=== SET PROBLEM ===
Reproduce the material from the line with "This screenshot has width=2560, height=1440." to the line with "coordinates (1403, 122).", including both of those lines.

=== EXERCISE INPUT ===

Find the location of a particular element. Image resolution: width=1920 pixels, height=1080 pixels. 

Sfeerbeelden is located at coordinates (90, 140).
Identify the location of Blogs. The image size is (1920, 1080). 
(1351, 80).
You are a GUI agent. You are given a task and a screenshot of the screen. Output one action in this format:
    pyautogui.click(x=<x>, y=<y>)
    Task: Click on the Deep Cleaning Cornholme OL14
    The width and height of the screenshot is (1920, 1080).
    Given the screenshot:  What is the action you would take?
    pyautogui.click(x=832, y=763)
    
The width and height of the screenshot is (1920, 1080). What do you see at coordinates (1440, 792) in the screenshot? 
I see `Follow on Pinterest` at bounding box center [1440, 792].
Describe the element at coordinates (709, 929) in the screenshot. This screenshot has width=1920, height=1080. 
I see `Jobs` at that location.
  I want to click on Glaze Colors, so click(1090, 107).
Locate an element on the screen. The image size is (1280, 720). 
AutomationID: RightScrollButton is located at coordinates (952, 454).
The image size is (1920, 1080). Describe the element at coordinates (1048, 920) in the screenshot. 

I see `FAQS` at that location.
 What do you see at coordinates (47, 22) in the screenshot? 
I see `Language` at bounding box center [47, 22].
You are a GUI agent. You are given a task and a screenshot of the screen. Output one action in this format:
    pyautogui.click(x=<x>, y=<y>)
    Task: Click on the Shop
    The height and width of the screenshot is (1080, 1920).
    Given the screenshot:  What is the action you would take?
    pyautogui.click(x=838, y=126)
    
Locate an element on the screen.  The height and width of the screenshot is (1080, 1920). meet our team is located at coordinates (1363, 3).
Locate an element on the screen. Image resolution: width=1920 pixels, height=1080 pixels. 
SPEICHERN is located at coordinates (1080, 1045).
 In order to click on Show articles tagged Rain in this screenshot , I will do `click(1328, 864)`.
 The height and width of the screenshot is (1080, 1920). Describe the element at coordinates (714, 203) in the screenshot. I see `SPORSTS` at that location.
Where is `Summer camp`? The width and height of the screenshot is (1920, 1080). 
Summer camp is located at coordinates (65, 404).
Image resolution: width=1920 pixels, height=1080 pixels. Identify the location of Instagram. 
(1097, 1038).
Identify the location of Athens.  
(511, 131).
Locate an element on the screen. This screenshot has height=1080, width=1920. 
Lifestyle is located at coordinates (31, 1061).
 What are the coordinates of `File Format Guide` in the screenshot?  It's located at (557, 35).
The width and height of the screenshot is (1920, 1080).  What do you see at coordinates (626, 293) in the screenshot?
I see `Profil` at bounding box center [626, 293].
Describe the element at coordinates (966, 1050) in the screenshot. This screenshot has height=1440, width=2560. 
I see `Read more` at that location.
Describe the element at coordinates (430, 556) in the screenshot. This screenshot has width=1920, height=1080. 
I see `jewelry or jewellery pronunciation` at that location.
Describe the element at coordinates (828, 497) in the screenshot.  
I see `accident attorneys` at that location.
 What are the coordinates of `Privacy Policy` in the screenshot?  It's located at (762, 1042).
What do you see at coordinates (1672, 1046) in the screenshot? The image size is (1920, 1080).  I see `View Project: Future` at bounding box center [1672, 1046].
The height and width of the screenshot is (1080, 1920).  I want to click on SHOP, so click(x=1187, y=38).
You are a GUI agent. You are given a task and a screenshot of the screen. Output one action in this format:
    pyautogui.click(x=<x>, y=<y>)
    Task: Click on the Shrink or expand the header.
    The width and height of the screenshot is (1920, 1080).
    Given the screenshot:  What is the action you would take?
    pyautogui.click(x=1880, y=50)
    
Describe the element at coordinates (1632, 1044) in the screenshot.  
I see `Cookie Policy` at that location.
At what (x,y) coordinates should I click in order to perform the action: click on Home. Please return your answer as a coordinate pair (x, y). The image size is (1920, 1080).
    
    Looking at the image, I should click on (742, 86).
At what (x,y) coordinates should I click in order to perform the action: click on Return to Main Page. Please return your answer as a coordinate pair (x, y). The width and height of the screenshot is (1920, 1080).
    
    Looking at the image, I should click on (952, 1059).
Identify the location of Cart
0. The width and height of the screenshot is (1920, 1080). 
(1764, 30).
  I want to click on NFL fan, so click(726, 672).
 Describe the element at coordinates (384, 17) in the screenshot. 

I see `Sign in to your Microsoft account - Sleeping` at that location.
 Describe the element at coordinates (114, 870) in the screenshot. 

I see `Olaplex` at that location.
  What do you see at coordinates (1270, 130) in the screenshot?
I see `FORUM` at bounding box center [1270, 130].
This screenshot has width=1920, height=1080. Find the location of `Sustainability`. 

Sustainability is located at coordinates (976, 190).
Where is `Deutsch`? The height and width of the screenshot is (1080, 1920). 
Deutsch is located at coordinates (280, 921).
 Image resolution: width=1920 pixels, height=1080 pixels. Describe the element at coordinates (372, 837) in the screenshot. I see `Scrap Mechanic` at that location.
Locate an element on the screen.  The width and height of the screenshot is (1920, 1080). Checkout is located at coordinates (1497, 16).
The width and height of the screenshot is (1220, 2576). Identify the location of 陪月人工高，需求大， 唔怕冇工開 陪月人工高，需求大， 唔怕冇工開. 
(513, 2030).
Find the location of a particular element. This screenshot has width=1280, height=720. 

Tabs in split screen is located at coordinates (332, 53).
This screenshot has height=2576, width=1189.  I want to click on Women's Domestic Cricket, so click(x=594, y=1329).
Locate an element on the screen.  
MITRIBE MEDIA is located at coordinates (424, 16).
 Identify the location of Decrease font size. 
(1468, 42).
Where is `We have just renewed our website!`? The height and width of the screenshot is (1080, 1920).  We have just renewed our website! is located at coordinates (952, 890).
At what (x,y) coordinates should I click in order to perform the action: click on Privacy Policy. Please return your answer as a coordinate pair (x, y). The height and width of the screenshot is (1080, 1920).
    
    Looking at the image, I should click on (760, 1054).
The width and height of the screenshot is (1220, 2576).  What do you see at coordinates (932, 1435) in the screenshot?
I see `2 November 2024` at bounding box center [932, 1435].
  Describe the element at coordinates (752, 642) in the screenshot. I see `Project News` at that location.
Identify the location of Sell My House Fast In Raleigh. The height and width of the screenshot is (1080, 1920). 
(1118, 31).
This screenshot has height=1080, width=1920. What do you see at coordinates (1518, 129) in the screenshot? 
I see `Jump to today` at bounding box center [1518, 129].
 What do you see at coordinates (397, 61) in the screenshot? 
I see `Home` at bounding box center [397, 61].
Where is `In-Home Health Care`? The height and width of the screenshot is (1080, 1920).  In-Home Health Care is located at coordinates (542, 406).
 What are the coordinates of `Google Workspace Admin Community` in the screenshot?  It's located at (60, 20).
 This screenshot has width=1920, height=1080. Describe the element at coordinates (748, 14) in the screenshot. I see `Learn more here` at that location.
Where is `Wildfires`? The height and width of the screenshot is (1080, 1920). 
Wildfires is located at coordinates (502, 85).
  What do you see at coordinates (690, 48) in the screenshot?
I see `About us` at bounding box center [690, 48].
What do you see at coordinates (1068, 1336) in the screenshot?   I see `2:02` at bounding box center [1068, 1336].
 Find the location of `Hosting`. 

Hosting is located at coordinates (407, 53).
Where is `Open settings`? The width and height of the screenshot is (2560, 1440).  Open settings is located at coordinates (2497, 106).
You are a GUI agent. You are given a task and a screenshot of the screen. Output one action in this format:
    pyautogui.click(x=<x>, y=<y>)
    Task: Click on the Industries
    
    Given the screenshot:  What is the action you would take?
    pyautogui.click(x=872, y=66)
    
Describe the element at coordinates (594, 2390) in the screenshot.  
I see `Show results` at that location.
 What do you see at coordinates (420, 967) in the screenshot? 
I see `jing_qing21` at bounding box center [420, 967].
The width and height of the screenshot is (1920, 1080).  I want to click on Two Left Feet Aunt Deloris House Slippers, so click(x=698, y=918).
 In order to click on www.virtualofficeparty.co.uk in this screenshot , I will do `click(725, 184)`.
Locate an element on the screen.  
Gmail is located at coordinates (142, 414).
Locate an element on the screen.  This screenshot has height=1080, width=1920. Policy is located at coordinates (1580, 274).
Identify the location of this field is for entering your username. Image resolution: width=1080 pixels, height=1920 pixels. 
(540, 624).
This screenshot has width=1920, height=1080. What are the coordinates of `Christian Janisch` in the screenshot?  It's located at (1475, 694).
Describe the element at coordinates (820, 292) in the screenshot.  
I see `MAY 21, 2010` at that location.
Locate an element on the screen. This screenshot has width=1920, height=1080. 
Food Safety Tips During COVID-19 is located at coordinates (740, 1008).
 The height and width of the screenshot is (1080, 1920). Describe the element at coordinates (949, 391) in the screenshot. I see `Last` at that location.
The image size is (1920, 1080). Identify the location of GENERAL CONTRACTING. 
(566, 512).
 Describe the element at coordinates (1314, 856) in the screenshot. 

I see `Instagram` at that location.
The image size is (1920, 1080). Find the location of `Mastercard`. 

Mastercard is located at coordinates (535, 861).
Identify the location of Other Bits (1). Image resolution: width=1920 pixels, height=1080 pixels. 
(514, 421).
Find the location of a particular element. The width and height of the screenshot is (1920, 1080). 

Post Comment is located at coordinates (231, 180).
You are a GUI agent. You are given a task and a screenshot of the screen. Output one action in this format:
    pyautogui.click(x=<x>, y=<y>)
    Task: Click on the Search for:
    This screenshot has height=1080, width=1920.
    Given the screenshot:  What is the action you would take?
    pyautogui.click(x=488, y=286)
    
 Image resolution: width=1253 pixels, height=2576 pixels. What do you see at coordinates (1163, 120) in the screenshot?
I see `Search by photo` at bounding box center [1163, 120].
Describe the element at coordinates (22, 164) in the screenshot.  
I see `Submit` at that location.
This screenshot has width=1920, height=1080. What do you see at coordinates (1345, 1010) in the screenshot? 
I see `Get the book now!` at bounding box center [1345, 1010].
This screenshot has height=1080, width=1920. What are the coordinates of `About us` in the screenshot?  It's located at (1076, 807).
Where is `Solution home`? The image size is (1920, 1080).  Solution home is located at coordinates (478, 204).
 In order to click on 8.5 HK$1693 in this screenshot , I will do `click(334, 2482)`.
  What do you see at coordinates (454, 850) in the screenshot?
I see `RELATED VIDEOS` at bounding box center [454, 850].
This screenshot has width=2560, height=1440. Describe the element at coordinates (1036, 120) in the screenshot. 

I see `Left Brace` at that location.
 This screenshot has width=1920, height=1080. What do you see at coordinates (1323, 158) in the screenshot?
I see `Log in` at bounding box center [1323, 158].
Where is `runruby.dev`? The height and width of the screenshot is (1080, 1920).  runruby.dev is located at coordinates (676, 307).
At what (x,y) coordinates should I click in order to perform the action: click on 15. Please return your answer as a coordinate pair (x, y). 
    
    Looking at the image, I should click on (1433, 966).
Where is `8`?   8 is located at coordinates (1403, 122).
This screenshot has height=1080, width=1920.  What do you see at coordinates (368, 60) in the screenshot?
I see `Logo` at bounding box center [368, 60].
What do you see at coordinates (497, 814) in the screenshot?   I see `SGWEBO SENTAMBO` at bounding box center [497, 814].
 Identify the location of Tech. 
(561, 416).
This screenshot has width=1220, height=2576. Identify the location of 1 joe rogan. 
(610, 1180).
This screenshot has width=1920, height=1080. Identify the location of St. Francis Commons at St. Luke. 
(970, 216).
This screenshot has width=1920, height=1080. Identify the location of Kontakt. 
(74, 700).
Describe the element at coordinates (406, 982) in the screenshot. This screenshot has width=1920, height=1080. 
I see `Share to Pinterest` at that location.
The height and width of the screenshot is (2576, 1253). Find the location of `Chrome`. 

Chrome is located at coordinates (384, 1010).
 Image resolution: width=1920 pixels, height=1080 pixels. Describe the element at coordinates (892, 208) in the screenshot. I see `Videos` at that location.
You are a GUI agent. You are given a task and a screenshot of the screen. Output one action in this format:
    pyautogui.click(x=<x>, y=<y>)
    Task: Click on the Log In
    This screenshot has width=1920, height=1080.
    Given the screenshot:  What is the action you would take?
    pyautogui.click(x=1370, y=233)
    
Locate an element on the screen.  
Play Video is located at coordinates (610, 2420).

=== THE COMPLETED TASK ===
This screenshot has width=2560, height=1440. Describe the element at coordinates (1036, 120) in the screenshot. 

I see `Left Brace` at that location.
 This screenshot has width=1920, height=1080. What do you see at coordinates (1323, 158) in the screenshot?
I see `Log in` at bounding box center [1323, 158].
Where is `runruby.dev`? The height and width of the screenshot is (1080, 1920).  runruby.dev is located at coordinates (676, 307).
At what (x,y) coordinates should I click in order to perform the action: click on 15. Please return your answer as a coordinate pair (x, y). 
    
    Looking at the image, I should click on (1433, 966).
Where is `8`?   8 is located at coordinates (1403, 122).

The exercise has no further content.